● **Given information**:
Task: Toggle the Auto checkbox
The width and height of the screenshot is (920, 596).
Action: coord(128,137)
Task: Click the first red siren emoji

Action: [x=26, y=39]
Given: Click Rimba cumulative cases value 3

--

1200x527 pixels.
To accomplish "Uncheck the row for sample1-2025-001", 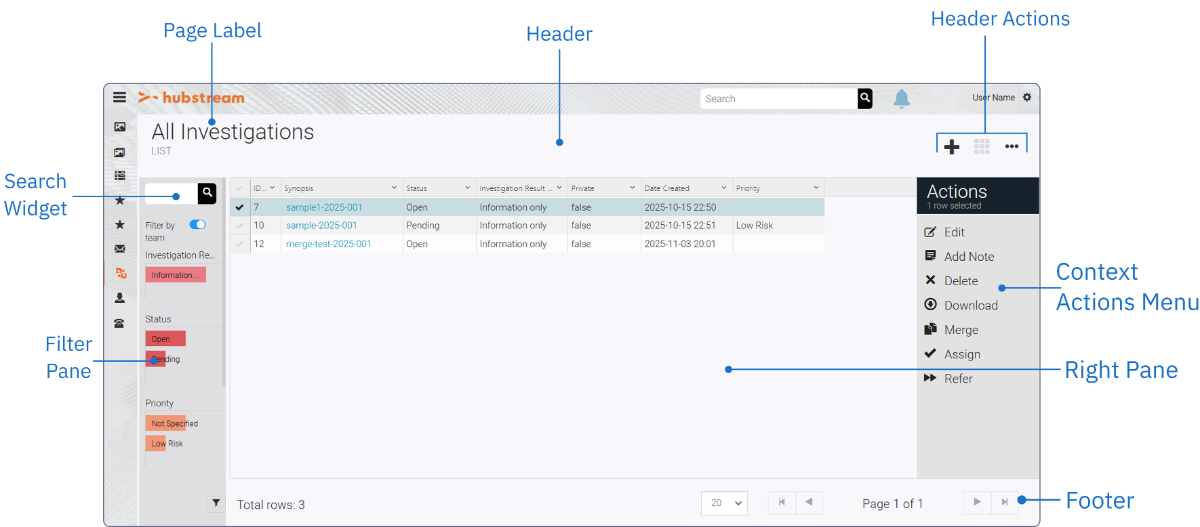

* * *

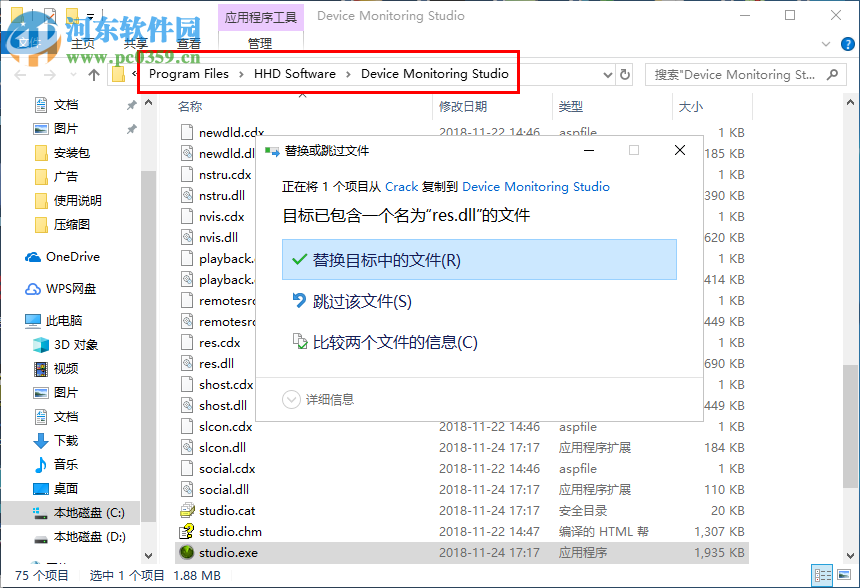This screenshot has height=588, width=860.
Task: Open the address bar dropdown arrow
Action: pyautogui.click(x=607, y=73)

● **Work required**:
Using the records above, write out exactly the lines between the one holding "Task: Toggle the Auto checkbox" and the one holding "Given: Click Rimba cumulative cases value 3", inclusive; leave everything else out.

● **Exercise response**:
Task: Toggle the Auto checkbox
The width and height of the screenshot is (920, 596).
Action: coord(128,137)
Task: Click the first red siren emoji

Action: [x=26, y=39]
Given: Click Rimba cumulative cases value 3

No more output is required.